-- Page text --
────────────────
Endocrine Abstracts (2017) 50 P339 | DOI: 10.1530/endoabs.50.P339

The Prevalence of Obstructive Sleep Apnoea in women with Polycystic Ovary Syndrome: a Systematic Review and Meta-analysis

Hassan Kahal1,2, Ioannis Kyrou1,2,3, Olalekan Uthman4, Anna Brown5, Samantha Johnson6, Peter Wall7, Andrew Metcalfe7, Abd Tahrani8,9,10 & Harpal Randeva1,2,3


1Warwick Medical School, University of Warwick, Coventry, UK; 2Warwickshire Institute for the Study of Diabetes, Endocrinology and Metabolism (WISDEM), University Hospitals Coventry and Warwickshire NHS Trust, Coventry, UK; 3Aston Medical Research Institute, Aston Medical School, Aston University, Birmingham, UK; 4Warwick - Centre for Applied Health Research and Delivery (WCAHRD), Division of Health Sciences, Warwick Medical School, University of Warwick, Coventry, UK; 5Library and Knowledge Services, University Hospitals Coventry and Warwickshire NHS Trust, Coventry, UK; 6University of Warwick Library, University of Warwick, Coventry, UK; 7Department of Warwick Orthopaedics, Warwick Medical School, University of Warwick, Coventry, UK; 8Institute of Metabolism and Systems Research, School of Clinical and Experimental Medicine, University of Birmingham, Birmingham, UK; 9Centre of Endocrinology, Diabetes and Metabolism (CEDAM), Birmingham Health Partners, Birmingham, UK; 10Department of Diabetes, Birmingham Heartlands Hospital, Birmingham, UK.


Background: Obesity is a common risk factor for obstructive sleep apnoea (OSA) and polycystic ovary syndrome (PCOS).

Objective: To examine the prevalence of OSA in women with PCOS.

Search sources: Electronic databases [Medline, Embase, Cinahl, PsycInfo, Scopus, Web of Science, Opengrey, and Cochrane Central Register of Controlled Trials], conference abstracts, and reference lists of relevant articles. The search was not restricted by language or publication status.
────────────────
-- Listed records --
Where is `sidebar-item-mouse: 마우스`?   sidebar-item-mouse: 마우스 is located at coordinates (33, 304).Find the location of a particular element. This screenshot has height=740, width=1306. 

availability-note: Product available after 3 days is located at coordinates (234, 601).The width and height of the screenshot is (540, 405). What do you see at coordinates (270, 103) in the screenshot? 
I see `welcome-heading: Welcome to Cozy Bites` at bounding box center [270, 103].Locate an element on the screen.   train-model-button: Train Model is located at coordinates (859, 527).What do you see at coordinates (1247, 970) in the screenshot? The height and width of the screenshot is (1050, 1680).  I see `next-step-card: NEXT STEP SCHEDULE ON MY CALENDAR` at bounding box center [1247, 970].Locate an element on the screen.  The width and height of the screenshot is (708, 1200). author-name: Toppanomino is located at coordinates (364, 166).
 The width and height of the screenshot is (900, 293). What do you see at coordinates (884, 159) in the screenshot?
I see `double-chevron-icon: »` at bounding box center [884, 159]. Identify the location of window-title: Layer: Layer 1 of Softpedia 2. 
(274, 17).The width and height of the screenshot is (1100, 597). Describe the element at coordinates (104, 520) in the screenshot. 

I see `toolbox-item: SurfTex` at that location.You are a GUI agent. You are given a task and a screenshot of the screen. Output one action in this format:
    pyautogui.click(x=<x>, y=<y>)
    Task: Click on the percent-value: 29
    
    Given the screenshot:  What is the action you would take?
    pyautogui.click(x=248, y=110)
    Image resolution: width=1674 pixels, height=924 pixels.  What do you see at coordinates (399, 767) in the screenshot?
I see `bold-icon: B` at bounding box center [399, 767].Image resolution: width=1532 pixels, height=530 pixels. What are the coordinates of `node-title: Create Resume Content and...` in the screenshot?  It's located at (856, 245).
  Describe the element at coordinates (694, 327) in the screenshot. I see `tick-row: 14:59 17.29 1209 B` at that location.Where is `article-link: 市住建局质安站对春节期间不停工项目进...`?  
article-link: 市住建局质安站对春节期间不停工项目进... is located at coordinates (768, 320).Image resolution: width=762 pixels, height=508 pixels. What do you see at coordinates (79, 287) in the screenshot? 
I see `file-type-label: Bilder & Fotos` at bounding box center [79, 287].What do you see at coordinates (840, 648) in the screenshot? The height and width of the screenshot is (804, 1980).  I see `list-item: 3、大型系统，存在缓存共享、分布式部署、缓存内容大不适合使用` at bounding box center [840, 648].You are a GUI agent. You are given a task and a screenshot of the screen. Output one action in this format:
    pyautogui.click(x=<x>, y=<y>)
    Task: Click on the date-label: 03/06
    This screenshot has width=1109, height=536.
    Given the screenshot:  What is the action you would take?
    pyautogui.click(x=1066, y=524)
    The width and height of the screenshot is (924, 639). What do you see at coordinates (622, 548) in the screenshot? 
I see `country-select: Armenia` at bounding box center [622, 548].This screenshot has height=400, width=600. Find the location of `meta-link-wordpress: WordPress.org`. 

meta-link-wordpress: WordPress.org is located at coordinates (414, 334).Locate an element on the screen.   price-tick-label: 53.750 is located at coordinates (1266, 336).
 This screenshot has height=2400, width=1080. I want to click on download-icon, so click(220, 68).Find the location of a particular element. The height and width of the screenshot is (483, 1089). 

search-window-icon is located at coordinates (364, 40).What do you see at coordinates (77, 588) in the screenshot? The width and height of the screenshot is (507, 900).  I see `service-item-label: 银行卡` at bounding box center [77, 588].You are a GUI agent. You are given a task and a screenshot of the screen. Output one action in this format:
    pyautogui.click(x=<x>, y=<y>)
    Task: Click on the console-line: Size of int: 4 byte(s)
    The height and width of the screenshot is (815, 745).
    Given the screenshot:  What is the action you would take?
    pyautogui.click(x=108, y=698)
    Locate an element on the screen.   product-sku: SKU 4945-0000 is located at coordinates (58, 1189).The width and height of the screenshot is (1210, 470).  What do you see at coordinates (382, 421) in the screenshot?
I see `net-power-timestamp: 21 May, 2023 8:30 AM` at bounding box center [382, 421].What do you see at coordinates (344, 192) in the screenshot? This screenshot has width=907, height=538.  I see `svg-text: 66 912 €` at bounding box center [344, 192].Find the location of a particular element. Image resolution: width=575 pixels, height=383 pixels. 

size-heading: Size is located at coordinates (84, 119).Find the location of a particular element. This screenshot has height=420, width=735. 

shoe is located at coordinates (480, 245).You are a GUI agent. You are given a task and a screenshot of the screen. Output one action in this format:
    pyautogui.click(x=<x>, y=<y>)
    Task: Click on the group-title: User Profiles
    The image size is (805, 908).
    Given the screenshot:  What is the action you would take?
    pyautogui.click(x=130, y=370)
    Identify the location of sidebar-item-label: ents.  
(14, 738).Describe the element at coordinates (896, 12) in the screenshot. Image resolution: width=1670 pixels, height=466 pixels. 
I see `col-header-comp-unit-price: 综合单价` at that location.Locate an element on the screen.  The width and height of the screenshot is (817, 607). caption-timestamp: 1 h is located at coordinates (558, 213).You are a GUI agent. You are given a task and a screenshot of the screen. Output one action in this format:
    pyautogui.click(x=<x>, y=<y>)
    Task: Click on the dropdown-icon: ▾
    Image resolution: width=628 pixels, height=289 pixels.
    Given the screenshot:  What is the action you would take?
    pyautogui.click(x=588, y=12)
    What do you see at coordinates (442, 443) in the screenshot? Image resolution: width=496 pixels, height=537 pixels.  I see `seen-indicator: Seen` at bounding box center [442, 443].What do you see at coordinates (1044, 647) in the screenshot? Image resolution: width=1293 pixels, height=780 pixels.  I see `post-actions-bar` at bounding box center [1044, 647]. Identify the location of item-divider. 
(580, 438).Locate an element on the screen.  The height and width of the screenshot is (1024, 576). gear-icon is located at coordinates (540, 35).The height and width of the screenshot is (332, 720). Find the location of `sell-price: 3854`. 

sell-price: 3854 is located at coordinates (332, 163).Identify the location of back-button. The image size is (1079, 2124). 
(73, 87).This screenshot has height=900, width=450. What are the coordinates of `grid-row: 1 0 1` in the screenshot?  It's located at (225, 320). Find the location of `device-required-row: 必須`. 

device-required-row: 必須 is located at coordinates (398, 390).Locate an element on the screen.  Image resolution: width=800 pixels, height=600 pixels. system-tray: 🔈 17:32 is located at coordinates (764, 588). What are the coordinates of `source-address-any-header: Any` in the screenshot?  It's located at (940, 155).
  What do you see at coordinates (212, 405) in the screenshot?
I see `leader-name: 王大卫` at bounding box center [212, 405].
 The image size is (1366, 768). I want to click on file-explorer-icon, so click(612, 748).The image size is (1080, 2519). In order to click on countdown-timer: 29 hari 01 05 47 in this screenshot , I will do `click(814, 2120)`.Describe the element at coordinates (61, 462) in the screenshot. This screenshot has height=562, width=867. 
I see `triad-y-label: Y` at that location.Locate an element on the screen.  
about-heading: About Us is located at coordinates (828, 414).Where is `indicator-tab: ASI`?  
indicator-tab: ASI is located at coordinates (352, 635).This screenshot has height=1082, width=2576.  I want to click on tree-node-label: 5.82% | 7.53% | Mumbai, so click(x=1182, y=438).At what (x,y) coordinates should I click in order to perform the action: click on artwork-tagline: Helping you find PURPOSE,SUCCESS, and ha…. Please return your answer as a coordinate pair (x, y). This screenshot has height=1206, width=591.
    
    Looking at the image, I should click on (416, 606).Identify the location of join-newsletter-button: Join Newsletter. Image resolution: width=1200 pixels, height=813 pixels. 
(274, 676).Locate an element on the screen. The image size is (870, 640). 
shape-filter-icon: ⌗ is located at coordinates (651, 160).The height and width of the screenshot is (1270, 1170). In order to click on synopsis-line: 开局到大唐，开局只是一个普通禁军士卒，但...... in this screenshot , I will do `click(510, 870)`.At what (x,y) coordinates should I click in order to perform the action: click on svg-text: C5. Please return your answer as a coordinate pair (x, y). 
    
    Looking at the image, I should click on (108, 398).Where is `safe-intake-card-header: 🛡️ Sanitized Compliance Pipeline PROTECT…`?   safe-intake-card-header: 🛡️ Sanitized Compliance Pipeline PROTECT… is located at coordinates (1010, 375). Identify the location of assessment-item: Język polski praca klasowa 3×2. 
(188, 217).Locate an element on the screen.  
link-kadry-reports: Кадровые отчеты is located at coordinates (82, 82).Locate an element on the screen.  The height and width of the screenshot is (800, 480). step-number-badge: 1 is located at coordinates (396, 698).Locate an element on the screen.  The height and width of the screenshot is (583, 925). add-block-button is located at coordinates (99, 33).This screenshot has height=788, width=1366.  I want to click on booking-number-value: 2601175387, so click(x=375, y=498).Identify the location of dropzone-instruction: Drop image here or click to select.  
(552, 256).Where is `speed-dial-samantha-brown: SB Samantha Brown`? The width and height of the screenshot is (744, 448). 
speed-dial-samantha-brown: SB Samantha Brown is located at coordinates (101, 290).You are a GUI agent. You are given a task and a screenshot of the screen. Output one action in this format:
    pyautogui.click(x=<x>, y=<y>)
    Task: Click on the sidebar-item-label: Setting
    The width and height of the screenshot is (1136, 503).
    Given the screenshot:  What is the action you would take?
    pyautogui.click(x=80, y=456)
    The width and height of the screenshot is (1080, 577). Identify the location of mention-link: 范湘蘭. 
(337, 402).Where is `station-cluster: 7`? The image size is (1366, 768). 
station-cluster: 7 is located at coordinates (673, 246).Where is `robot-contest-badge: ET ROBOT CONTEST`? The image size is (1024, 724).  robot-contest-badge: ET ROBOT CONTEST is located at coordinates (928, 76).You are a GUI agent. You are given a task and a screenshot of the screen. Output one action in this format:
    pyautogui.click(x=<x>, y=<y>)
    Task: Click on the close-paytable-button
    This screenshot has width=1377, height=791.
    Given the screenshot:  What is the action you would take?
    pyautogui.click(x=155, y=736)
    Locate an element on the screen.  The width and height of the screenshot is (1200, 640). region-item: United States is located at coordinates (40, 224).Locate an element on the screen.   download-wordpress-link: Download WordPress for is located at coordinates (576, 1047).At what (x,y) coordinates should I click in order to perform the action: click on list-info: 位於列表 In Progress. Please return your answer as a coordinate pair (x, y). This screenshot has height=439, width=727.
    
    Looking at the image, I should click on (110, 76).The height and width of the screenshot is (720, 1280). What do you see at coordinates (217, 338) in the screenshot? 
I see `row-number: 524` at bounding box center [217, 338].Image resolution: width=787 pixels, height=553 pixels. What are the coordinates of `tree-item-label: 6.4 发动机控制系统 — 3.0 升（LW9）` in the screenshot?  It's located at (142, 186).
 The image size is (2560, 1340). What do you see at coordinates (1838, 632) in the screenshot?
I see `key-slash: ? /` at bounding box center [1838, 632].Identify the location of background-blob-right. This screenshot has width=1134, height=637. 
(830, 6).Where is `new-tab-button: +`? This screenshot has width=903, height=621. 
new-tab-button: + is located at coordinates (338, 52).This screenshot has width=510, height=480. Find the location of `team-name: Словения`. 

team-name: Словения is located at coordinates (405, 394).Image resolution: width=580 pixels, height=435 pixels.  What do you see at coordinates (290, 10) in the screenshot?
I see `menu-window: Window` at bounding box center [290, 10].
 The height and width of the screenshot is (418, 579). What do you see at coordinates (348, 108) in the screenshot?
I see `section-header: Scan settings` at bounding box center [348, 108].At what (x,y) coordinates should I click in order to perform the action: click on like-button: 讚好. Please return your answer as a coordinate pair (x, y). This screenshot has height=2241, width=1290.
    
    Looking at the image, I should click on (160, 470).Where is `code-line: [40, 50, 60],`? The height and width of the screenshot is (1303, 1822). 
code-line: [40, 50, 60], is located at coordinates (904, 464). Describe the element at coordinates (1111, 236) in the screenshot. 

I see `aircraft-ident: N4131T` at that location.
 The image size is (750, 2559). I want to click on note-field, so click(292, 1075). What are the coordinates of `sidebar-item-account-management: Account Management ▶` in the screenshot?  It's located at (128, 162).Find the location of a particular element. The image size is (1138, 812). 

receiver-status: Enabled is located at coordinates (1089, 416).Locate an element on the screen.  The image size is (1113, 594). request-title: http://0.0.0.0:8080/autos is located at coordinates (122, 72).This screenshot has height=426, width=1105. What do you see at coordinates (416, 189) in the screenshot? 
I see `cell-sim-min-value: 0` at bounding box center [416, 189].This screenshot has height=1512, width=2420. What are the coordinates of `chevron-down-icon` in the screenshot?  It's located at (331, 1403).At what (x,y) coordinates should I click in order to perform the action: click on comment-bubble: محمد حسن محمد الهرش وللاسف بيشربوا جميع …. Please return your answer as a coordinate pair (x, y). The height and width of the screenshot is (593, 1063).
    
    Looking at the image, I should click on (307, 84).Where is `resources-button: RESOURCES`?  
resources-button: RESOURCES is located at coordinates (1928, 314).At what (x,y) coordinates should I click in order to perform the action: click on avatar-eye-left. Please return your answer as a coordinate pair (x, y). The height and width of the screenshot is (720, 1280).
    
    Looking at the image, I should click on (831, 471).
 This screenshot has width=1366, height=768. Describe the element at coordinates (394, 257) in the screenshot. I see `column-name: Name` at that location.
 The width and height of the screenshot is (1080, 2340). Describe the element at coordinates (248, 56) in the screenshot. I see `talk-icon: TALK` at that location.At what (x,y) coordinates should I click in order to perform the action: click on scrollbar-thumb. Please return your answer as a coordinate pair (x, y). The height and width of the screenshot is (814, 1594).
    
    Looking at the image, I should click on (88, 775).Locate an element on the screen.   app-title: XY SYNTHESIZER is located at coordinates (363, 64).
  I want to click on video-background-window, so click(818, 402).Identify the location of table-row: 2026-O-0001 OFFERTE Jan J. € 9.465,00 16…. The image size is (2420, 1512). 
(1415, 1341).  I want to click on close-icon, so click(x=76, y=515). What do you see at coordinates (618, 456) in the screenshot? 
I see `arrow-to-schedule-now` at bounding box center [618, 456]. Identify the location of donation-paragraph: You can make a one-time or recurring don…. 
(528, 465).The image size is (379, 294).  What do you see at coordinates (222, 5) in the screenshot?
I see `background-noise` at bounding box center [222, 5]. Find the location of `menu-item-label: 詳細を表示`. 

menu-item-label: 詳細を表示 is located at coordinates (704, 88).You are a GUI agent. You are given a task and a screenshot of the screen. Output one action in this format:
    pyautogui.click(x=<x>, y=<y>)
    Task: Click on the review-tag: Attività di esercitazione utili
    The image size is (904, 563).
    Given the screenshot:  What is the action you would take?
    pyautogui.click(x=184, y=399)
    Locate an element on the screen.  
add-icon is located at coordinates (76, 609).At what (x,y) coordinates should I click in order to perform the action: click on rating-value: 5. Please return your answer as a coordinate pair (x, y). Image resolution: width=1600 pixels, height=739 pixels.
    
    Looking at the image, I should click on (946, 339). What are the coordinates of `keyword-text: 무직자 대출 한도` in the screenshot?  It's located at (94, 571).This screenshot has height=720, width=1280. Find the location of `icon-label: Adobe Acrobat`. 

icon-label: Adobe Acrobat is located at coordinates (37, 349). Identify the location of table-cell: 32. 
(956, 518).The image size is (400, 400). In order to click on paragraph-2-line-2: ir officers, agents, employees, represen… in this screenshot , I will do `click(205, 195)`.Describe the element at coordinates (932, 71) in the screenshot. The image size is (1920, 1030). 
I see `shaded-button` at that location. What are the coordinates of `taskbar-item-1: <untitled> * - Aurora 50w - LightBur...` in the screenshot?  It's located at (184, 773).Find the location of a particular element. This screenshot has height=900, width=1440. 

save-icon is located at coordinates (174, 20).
────────────────
-- To do --
Quote the sleep apnea abstract word for word, beginning at "Background: Obesity is" and stopping after "women with PCOS.". The data has no connection to the abstract.

-- Answer for the task --
Background: Obesity is a common risk factor for obstructive sleep apnoea (OSA) and polycystic ovary syndrome (PCOS).

Objective: To examine the prevalence of OSA in women with PCOS.